Us. That's correct; we can only thank ourselves... Before you get all defensive about this claim, take a step back and look at the situation from a completely objective standpoint.
You can only blame the previous generation so much before the argument gets old. Yeah, our parents were raised in a different time and under different beliefs and may or may not have imposed their beliefs on us, but what about those from their generation who have stepped up in the name of equal rights and spoken on behalf of those wronged by societal prejudices? What about the people from their parents' generation that did the same? And so on and so forth. They rose to the occasion just as we should in turn.

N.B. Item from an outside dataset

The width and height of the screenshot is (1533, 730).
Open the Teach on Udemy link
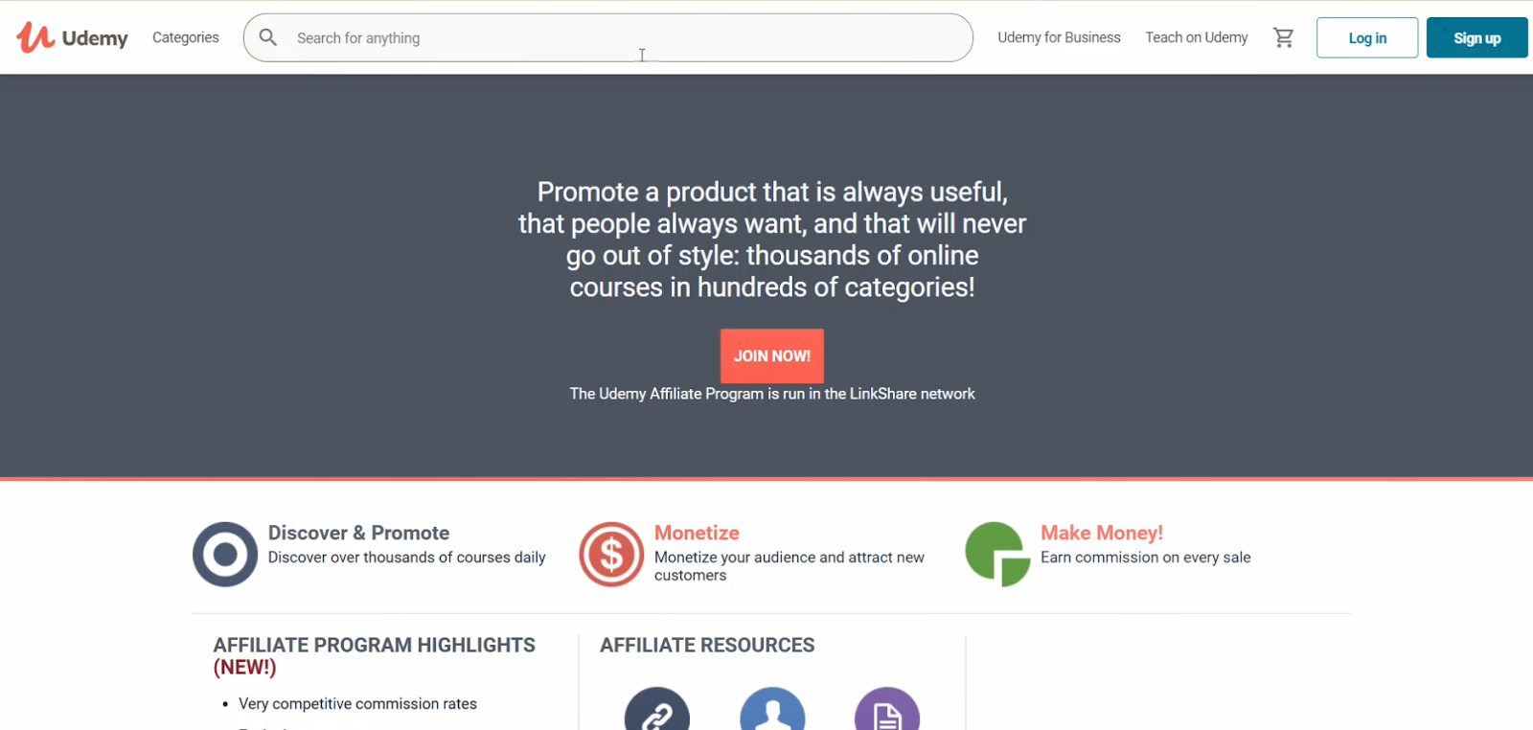1197,37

We alone control the ability to bring about change in the world, and when we pass on, the next generation will continue where we left off.
However, in order to quell the beast, we have to start somewhere, and a logical starting point is to expand the definition of "racism".

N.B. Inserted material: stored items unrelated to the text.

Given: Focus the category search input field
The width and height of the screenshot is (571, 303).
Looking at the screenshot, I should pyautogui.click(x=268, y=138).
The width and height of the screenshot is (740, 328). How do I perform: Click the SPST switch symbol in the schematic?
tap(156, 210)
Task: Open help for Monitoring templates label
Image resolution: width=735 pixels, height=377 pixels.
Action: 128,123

What I mean by the proposed expansion is this: we must establish a dialogue to use in discussion of racism and where and when it is appropriate. With the expanse of the entire English vocabulary, we are sure to be able to put together a comprehensive list of items to consider in conversation. After all, words have power.
In the meantime, we need to stop labeling people as being "racist" prior to hearing their side of the story. The judicial system of the United States of America was established on the principle of innocence until proven otherwise--a principle we tend to overlook. In some cases we mistake cultural insensitivity for racism, and sometimes our quick actions have unequal and opposite reactions. Take Wendy Bell for example. Was she displaying her innate racism, or was she simply culturally insensitive? I tend to believe the latter. The ethics of her Facebook post and how she had to act as a professional are not in question here but, instead, her intentions. Was she in the wrong? Yes. Did she deserve to lose her job? This is something we can't properly discuss without knowing first how to discuss it ourselves. All in all, what you should take away from this article is the following: racism is taught, but let's make it history. Let's lay the next bricks on the path to liberation.